— start —
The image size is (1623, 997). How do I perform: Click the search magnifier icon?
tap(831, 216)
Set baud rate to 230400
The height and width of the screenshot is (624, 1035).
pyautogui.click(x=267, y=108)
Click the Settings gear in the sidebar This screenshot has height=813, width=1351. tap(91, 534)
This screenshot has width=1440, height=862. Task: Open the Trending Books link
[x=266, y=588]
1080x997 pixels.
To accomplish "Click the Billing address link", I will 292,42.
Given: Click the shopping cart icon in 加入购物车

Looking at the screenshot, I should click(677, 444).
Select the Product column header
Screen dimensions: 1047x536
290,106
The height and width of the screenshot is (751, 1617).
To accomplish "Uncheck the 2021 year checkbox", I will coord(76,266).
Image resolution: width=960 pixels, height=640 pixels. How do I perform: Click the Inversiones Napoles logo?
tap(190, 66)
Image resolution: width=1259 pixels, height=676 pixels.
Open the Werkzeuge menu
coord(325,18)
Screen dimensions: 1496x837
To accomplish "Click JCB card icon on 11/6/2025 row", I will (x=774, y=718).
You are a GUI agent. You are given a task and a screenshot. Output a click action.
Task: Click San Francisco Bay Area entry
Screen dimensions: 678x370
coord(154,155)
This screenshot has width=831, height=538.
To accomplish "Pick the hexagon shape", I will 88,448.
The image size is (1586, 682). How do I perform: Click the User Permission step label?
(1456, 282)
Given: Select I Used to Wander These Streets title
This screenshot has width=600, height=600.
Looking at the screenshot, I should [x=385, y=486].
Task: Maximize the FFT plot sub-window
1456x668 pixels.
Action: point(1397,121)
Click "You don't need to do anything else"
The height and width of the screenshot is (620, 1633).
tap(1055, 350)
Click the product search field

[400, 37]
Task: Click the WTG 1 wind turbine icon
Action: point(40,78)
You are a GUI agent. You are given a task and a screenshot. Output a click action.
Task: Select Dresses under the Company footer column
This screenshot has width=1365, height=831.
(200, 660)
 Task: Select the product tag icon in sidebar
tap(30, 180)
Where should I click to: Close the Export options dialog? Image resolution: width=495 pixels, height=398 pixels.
— end —
* [AIM] Copy every line of the entries above without any changes.

* [CORRECT ANSWER]
The image size is (1623, 997). How do I perform: Click the search magnifier icon?
tap(831, 216)
Set baud rate to 230400
The height and width of the screenshot is (624, 1035).
pyautogui.click(x=267, y=108)
Click the Settings gear in the sidebar This screenshot has height=813, width=1351. tap(91, 534)
This screenshot has width=1440, height=862. Task: Open the Trending Books link
[x=266, y=588]
1080x997 pixels.
To accomplish "Click the Billing address link", I will 292,42.
Given: Click the shopping cart icon in 加入购物车

Looking at the screenshot, I should click(677, 444).
Select the Product column header
Screen dimensions: 1047x536
290,106
The height and width of the screenshot is (751, 1617).
To accomplish "Uncheck the 2021 year checkbox", I will coord(76,266).
Image resolution: width=960 pixels, height=640 pixels. How do I perform: Click the Inversiones Napoles logo?
tap(190, 66)
Image resolution: width=1259 pixels, height=676 pixels.
Open the Werkzeuge menu
coord(325,18)
Screen dimensions: 1496x837
To accomplish "Click JCB card icon on 11/6/2025 row", I will (x=774, y=718).
You are a GUI agent. You are given a task and a screenshot. Output a click action.
Task: Click San Francisco Bay Area entry
Screen dimensions: 678x370
coord(154,155)
This screenshot has width=831, height=538.
To accomplish "Pick the hexagon shape", I will 88,448.
The image size is (1586, 682). How do I perform: Click the User Permission step label?
(1456, 282)
Given: Select I Used to Wander These Streets title
This screenshot has width=600, height=600.
Looking at the screenshot, I should [x=385, y=486].
Task: Maximize the FFT plot sub-window
1456x668 pixels.
Action: point(1397,121)
Click "You don't need to do anything else"
The height and width of the screenshot is (620, 1633).
tap(1055, 350)
Click the product search field

[400, 37]
Task: Click the WTG 1 wind turbine icon
Action: point(40,78)
You are a GUI agent. You are given a task and a screenshot. Output a click action.
Task: Select Dresses under the Company footer column
This screenshot has width=1365, height=831.
(200, 660)
 Task: Select the product tag icon in sidebar
tap(30, 180)
Where should I click to: Close the Export options dialog? Image resolution: width=495 pixels, height=398 pixels.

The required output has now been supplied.